Y lo de allí delante era lo que Rennie -que había entregado su corazón a Jesús a la edad de dieciséis años y no decía palabrotas- llamaba «un lío de tres pares de cajones». Habría que tomar medidas. Habría que imponer orden, y no podía contar con ese vejestorio imbécil de Howard Perkins para conseguirlo. Puede que Perkins fuera un jefe de policía perfectamente capaz veinte años atrás, pero ya habían cambiado de siglo.
El ceño de Rennie se acentuó mientras estudiaba la escena. Demasiados curiosos. Claro que siempre había demasiados en situaciones como esa; a la gente le encantaba la sangre y la destrucción. Algunos parecían estar jugando a un juego de lo más extraño: ver hasta dónde eran capaces de inclinarse, o algo así.
Qué raro.
– ¡Ustedes, apártense de ahí! -gritó. Tenía buena voz para dar órdenes, fuerte y segura-. ¡Aparten!
Ernie Calvert -otro idiota, el pueblo estaba lleno de idiotas, Rennie suponía que como todos los pueblos- le tiró de la manga. Parecía más nervioso que nunca.
– He conseguido hablar con la GNA, Big Jim, y…
– ¿Con quién? ¿La qué? ¿De qué me hablas?
– ¡La Guardia Nacional del Aire!
De mal en peor. Gente que jugaba a saber a qué, y aquel imbécil llamando a la…
– Ernie, por el amor de Dios, ¿por qué tenías que llamar a la Guardia Nacional?
– Porque me ha dicho… ese hombre ha dicho que… -Pero Ernie no recordaba exactamente qué era lo que Barbie había dicho, así que se lo saltó-. Bueno, de todas formas, el coronel de la GNA ha escuchado lo que le he explicado y después me ha puesto en contacto con la oficina de Portland de Seguridad Nacional. ¡Me ha pasado directamente!
Rennie se dio una palmada en las mejillas con las dos manos, algo que solía hacer cuando estaba exasperado.
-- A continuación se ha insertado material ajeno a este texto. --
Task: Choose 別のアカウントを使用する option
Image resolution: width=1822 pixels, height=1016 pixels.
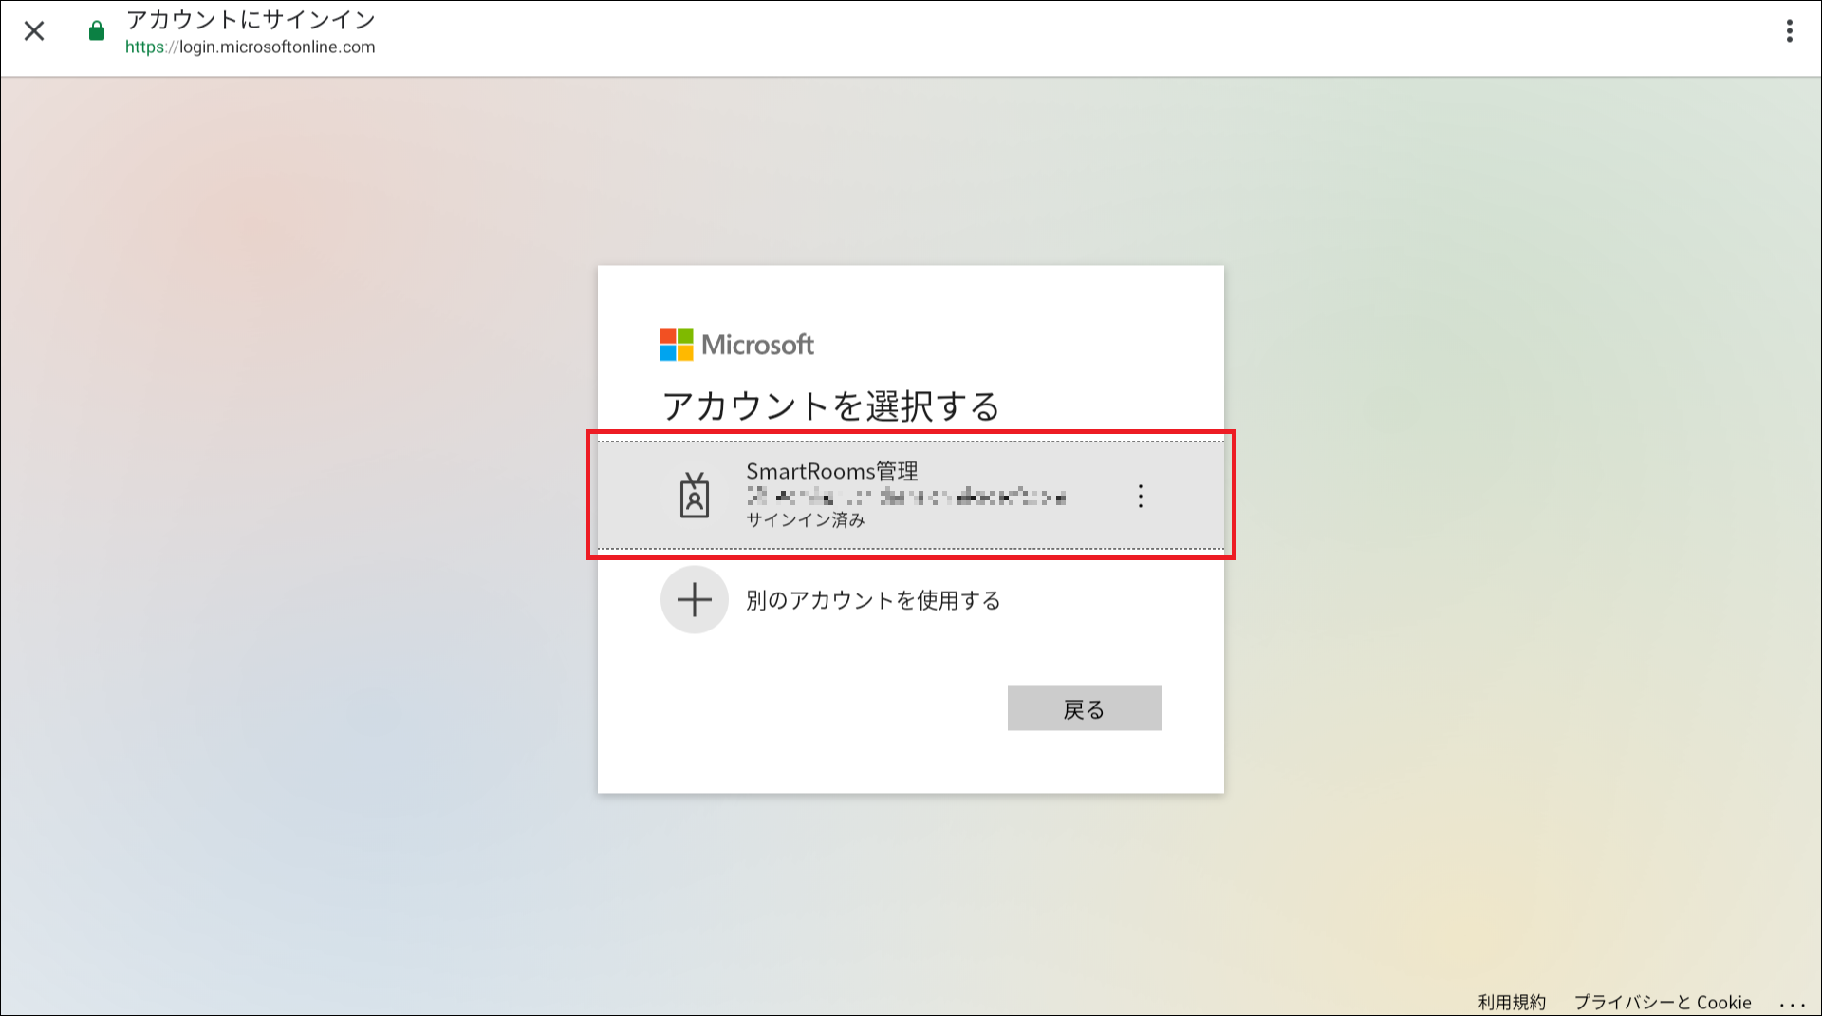Action: (873, 600)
En esos momentos parecía un Jack Benny de ojos fríos. Como el cómico, la verdad es que Big Jim de vez en cuando contaba chistes (siempre chistes inocentes). Tenía un repertorio de chistes porque vendía coches y porque sabía que se suponía que los políticos contaban chistes, sobre todo cuando se acercaban las elecciones. Así que había acumulado un pequeño stock rotativo de lo que él llamaba «gracietas» (como en «¿Queréis oír una gracieta, chicos?»). Los memorizaba igual que un turista en un país extranjero se queda con frases como «¿Dónde está el lavabo?» o «¿Hay un hotel con internet en este pueblo?».
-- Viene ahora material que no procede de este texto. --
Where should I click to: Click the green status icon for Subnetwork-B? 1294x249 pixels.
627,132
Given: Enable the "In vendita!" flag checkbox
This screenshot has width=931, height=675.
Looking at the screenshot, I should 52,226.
Sin embargo, esta vez no estaba para chistes.
– ¡Seguridad Nacional! Pero, por todos los puñeteros del demonio, ¿por qué? -«puñetero» era, con diferencia, el reniego preferido de Rennie.
– Porque ese joven ha dicho que hay algo que obstruye la carretera. ¡Y lo hay, Jim! ¡Hay algo que no se ve! ¡La gente puede apoyarse en ello! ¿Lo ves? Lo están haciendo ahora mismo. Y… si le lanzas una piedra, ¡rebota! ¡Mira! -Ernie cogió una piedra y la lanzó. Rennie no se molestó en mirar hacia dónde iba; supuso que si le hubiera dado a alguno de aquellos mirones habrían soltado un grito-. El camión ha chocado con eso… sea lo que sea… ¡y la avioneta también! Y ese tipo me ha dicho que…
– Frena. ¿De qué tipo estamos hablando exactamente?